To send a scientific probe on a deep space journey, the sail would have to have a large effective area. Space travel is generally measured in astronomical units, or the distance from Earth to the sun. At 1 AU, the E-Sail would have an effective area of about 232 square miles, slightly smaller than the city of Chicago. The effective area would increase to more than 463 square miles-- similar to Los Angeles -- at 5 AU.
This increase in area would lead to continued acceleration much longer than comparable propulsion technologies. For example, when solar sail spacecraft reach the asteroid belt at 5 AU, the energy of the solar photons dissipates and acceleration stops. Wiegmann believes the E-Sail would continue to accelerate well beyond that.

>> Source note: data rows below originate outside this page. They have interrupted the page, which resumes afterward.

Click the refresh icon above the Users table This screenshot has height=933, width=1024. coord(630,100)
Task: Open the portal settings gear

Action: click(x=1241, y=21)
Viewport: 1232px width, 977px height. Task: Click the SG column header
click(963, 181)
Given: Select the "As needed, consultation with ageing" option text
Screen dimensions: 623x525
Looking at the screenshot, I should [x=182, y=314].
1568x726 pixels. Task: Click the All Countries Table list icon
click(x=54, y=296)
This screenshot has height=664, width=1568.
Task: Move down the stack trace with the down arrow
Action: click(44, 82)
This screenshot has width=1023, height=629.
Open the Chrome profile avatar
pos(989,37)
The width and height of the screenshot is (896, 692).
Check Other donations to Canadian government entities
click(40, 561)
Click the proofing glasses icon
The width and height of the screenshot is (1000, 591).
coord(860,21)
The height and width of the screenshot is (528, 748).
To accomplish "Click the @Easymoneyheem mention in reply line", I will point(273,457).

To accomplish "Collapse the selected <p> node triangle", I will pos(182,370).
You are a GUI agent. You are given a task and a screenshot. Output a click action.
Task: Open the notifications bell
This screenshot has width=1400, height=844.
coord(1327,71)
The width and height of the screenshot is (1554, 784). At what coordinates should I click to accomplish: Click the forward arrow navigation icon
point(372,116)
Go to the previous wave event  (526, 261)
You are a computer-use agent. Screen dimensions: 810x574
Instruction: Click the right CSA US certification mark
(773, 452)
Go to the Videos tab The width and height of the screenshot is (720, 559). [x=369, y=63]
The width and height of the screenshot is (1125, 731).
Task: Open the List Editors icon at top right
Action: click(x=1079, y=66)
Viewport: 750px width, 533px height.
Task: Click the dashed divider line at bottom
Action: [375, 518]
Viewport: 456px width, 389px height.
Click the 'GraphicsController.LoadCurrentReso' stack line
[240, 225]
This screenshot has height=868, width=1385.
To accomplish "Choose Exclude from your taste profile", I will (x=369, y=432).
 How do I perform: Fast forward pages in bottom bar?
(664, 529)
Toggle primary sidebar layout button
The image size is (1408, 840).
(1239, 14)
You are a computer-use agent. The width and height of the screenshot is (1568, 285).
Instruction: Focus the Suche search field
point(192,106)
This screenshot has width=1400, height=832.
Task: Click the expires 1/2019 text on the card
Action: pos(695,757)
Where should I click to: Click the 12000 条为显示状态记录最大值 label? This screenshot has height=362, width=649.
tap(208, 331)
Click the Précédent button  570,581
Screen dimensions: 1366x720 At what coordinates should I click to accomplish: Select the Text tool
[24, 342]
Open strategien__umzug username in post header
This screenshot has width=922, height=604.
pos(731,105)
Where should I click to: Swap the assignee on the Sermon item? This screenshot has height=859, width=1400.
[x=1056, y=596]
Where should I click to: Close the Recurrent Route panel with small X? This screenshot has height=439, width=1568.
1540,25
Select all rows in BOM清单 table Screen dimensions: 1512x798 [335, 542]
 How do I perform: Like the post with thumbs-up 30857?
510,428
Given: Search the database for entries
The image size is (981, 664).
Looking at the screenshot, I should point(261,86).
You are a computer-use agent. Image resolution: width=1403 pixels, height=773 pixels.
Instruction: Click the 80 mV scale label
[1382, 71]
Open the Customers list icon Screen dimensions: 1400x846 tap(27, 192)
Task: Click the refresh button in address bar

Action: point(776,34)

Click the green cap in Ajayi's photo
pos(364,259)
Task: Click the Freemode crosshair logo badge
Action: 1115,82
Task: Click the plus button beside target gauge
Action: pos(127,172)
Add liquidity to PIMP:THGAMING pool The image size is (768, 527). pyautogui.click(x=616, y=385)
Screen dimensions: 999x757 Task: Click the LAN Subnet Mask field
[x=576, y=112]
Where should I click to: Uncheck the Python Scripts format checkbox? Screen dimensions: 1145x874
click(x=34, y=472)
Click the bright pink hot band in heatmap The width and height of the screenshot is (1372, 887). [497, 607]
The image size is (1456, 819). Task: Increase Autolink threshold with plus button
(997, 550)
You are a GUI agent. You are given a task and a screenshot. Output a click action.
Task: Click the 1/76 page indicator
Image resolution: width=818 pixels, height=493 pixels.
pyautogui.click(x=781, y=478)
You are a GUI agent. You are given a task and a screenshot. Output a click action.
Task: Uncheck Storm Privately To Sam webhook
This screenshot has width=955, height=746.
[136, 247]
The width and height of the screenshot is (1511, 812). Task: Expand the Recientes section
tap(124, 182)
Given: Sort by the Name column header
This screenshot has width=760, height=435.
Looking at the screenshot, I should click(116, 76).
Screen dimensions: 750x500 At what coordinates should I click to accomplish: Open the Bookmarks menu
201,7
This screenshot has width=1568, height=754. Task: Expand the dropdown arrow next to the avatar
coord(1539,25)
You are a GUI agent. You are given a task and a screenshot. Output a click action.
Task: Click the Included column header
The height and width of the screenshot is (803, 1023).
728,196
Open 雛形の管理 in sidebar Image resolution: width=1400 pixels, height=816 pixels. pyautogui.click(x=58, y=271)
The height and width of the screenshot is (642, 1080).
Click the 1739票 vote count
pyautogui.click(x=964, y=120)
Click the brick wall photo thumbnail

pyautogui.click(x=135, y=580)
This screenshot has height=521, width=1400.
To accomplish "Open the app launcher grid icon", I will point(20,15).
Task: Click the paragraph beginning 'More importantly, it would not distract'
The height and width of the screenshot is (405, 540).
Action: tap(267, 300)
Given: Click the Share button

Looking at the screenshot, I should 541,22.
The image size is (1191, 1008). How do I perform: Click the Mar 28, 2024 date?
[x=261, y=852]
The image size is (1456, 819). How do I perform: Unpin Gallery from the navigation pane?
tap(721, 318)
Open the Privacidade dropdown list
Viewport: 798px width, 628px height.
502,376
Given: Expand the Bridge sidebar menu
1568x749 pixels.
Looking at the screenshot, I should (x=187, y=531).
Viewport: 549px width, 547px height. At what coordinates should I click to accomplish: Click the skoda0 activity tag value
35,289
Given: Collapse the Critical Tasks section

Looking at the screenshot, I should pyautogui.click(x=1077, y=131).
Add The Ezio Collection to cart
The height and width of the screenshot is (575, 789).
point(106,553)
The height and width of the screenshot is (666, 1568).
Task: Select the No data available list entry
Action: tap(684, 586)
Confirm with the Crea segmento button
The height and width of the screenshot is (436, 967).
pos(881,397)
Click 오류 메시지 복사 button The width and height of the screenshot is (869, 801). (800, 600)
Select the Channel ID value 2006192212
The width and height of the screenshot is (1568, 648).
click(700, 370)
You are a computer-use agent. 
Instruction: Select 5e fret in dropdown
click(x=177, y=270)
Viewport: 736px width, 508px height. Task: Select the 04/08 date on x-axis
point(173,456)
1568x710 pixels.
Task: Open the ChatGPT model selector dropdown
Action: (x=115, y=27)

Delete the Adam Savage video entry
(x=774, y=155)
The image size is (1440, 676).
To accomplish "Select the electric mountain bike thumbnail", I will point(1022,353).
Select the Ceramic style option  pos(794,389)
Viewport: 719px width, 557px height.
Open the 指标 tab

“The same concerns don’t apply to the protons in the solar wind,” he said. “With the continuous flow of protons, and the increased area, the E-Sail will continue to accelerate to 16-20 AU -- at least three times farther than the solar sail. This will create much higher speeds.”
In 2012, NASA’s Voyager 1 became the first spacecraft to ever cross the heliopause and reach interstellar space. Launched in 1977, Voyager 1 took almost 35 years to make its 121 AU journey. The goal of HERTS is to develop an E-Sail that could make the same journey in less than one-third that time.
“Our investigation has shown that an interstellar probe mission propelled by an E-Sail could travel to the heliopause in just under 10 years,” he said. “This could revolutionize the scientific returns of these types of missions.”
The HERTS E-Sail concept development and testing is funded by NASA’s Space Technology Mission Directorate through the NASA Innovative Advanced Concepts Program, which encourages visionary ideas that could transform future missions with the creation of radically better or entirely new aerospace concepts. NIAC projects study innovative, technically credible, advanced concepts that could one day "change the possible" in aerospace.
Selected as a Phase II NIAC Fellow in 2015, the HERTS team was awarded an additional $500,000 to further test the E-Sail and possibly change not only the way NASA travels to the heliopause, but also within our solar system.
“As the team studied this concept, it became clear that the design is flexible and adaptable,” said Wiegmann. “Mission and vehicle designers can trade off wire length, number of wires and voltage levels to fit their needs -- inner planetary, outer planetary or heliopause. The E-Sail is very scalable.”
Steering can be accomplished by modulating the wire’s voltage individually as the spacecraft rotates. Affecting a difference in force applied on different portions of the E-Sail, would give engineers the ability to steer the spacecraft, similar to the sails of a boat.